Com a pandemia, tal como muitos pequenos negócios, viram-se obrigados “a repensar”. Em 2019, de acordo com o Informa DB, as 1699 empresas de ourivesaria e relojoaria nacionais tinham um volume de negócios de mais de mil milhões de euros. Em 2020, a pandemia representou um golpe para um volume de negócios de 663.409.775 euros. Na Tavares, a quebra foi de 26%, que só viria a recuperar em 2021, num ano “muito positivo”, onde subiram, comparativamente a 2019, “16 a 17%”, informa Carlos Tavares.
E que “repensar” foi esse? Deixaram de “promover e vender marcas”, já que “dentro de portas” não falta material, pensado por eles e mandado fazer nos fornecedores. “Há a ideia de associar o tradicional ao parolo”, lamenta o empresário, sem rodeios. Na nova fase da ourivesaria foram ao arquivo ver o que se fazia em ouro e começaram a redesenhar esses modelos. “Há coisas que são eternas. Basta modernizar as linhas e fica com um toque contemporâneo”, defende.
Há uma aposta que se mantém e que querem voltar a reforçar depois da pandemia: o mercado dos casamentos. Cerca de 20% da facturação da Tavares vem das alianças para noivos, muitas feitas por medida na oficina da ourivesaria. Em 100 anos de história, relatam acompanhar os marcos de inúmeras de famílias, em Portugal e no estrangeiro, para onde vendem sobretudo a emigrantes. “As jóias estão sempre associadas a um momento especial da vida”, defende Ana Tavares.

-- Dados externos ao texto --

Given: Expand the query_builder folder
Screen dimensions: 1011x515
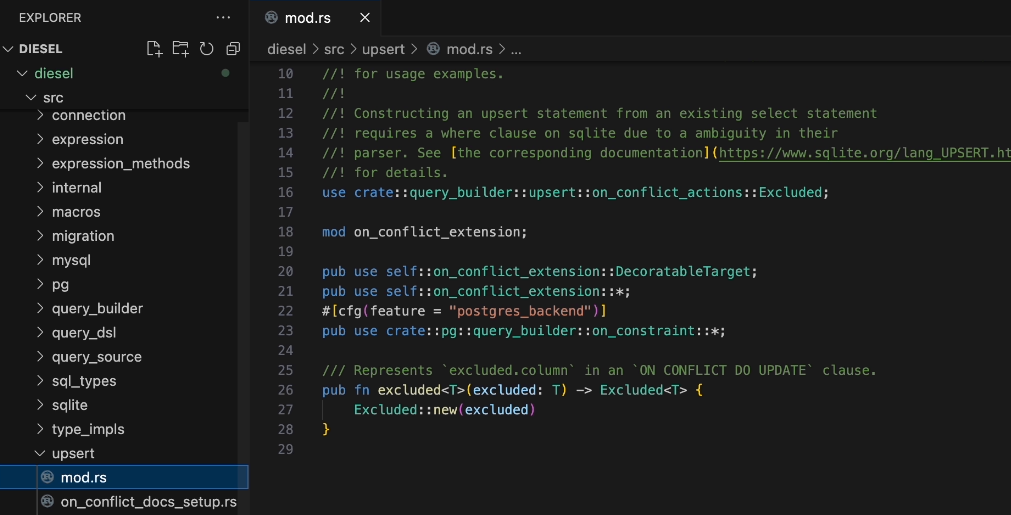Looking at the screenshot, I should pyautogui.click(x=97, y=308).
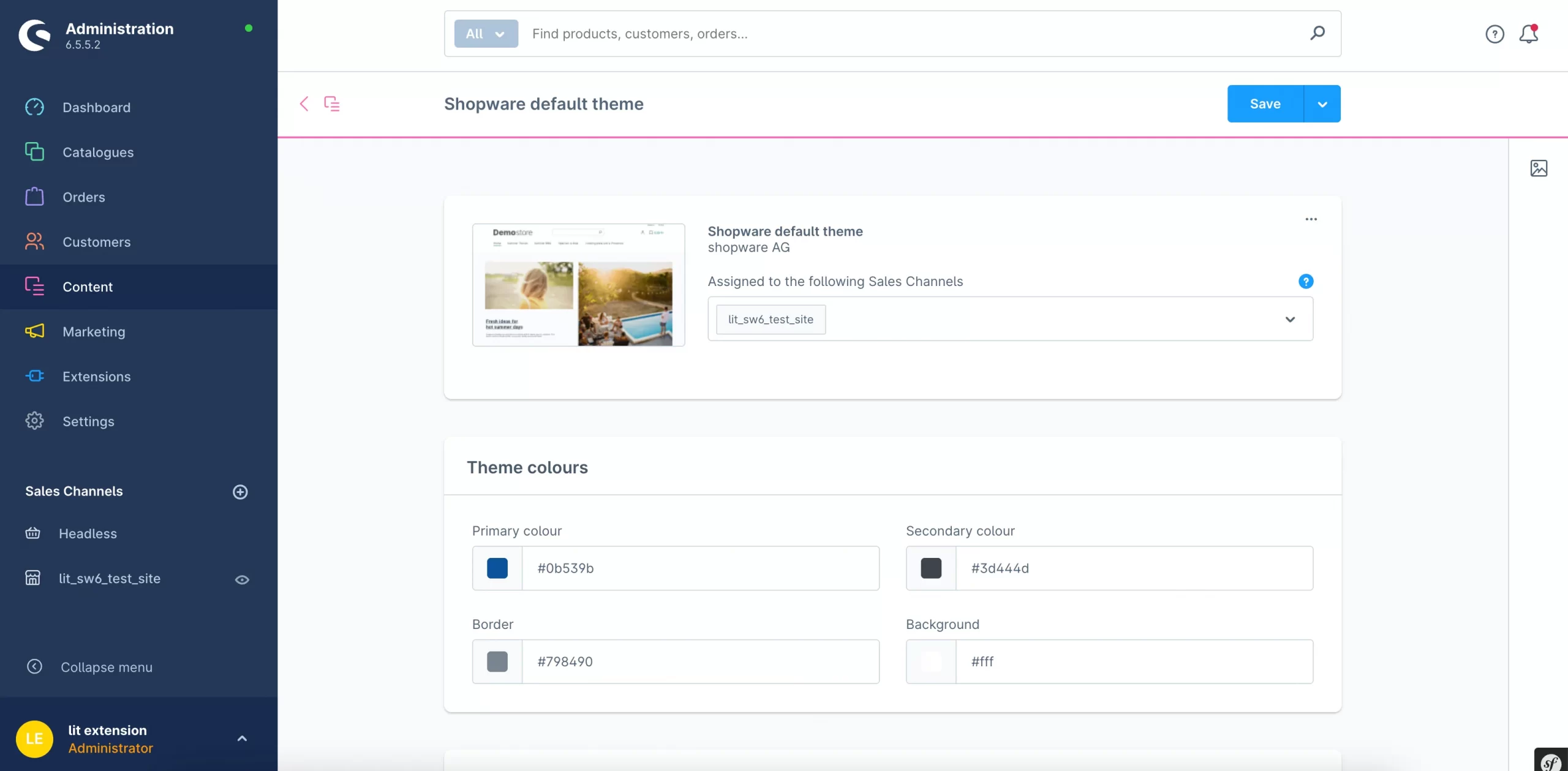This screenshot has height=771, width=1568.
Task: Click the Shopware default theme thumbnail
Action: point(578,284)
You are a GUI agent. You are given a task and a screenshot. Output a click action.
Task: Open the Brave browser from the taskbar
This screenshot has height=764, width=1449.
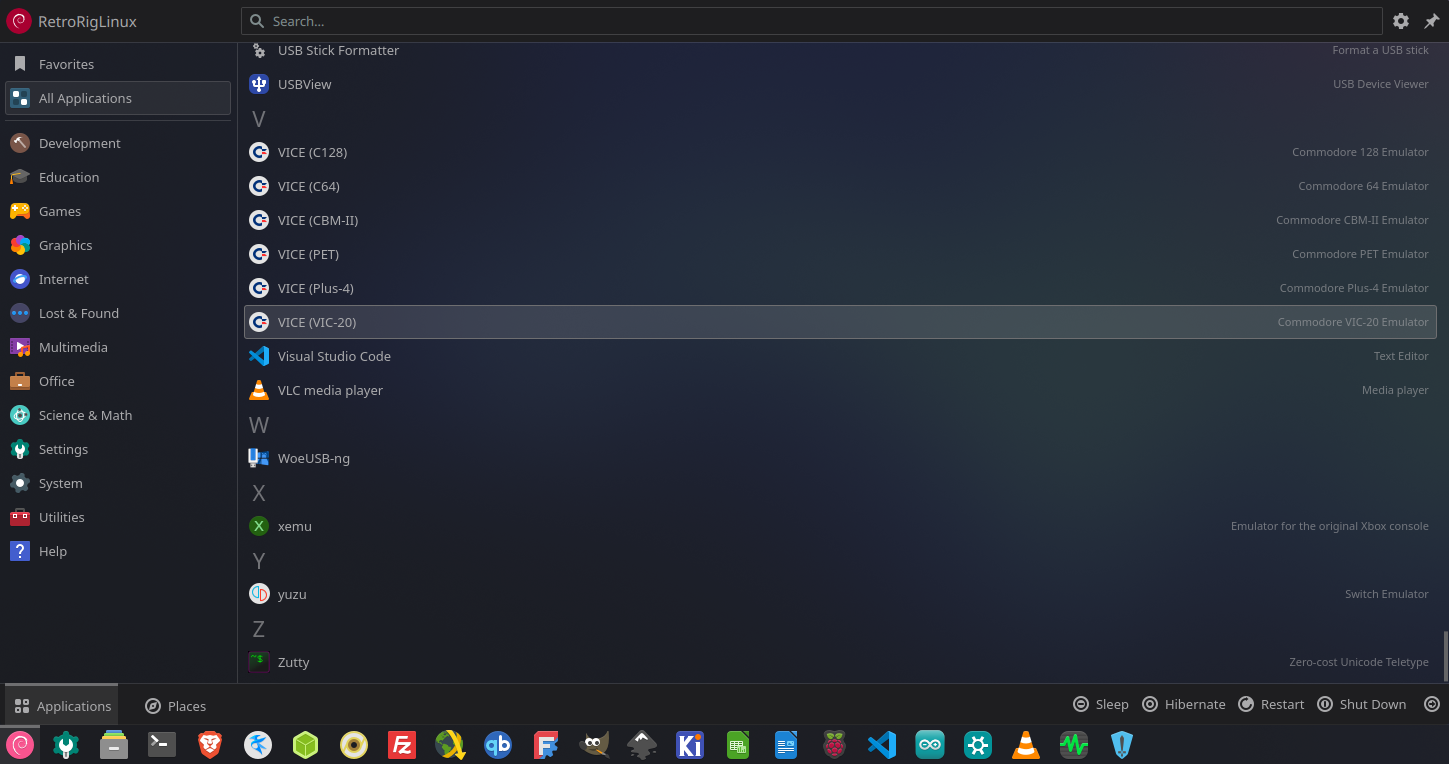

É na pequena oficina, onde trabalham quatro ourives, que se tornam realidade os sonhos dos clientes, desenhados pela designer da casa ─ a personalização representa a grande aposta do momento. Aqui ninguém trabalha há menos de 20 anos e já se fez um bocadinho de tudo: alianças e anéis de noivado, baixelas, restauros de peças antigas e mesmo o báculo do arcebispo de Bragança, D. José Cordeiro. Numa prateleira, em destaque, está a imagem de santo Elói, padroeiro dos ourives e joalheiros. O ofício, lamentam, está em vias de extinção. “Não há curiosidade dos jovens em aprender a área. Tenho dois lugares de ourives disponíveis”, apela Carlos Tavares.
Clientes do digital
A preocupação quanto ao futuro do ofício de ourives também se estende à Tavares, apesar de Ana e Carlos dizerem, com humor, que “ainda são novos”. Os filhos de ambos estudaram outras áreas e, para já, não se envolvem muito no negócio. Todavia, os irmãos prometem estar já a preparar o terreno para os anos vindouros. Em Outubro passado, inauguraram a loja online, onde colocam à venda as linhas mais simples e adaptadas ao público do digital.
“A empresa não sobrevive apenas com o mercado local, precisa de crescer noutros sítios”, argumenta Carlos Tavares. Abrir uma loja noutra cidade, como Lisboa ou Porto, está “fora de questão”, porque implicaria uma experiência diferente, onde não poderia ser assegurada “a mesma qualidade e experiência” do que na Póvoa de Varzim. Nos últimos meses têm chegado clientes à ourivesaria vindos do digital, apesar de ainda não terem registado encomendas através do site. “O objectivo não é ter muitas referências na loja online. Não queremos ser um negócio de massas”, declara.
Apesar dessa declaração de interesses, os empresários lamentam que Portugal não seja um “país de grandes marcas de joalharia”, embora nomes como a Cartier ou a Chopard produzam por cá. “Se houvesse uma marca portuguesa de renome, ganhava-se na produção e na comercialização”, observa Carlos Tavares. Apesar de tudo, os irmãos estão optimistas no que toca ao futuro da ourivesaria, que argumentam ter sido “dos primeiros sectores a preocupar-se com a sustentabilidade”.
O pai dos dois irmãos chegou a comprar o soalho de uma ourivesaria para recuperar algum ouro, recordam. Além disso, aponta Ana Tavares, ninguém descarta uma jóia, por ter sempre uma história associada. Tudo se transforma neste sector. “A vantagem da ourivesaria é que nada se perde”, conclui Carlos Tavares.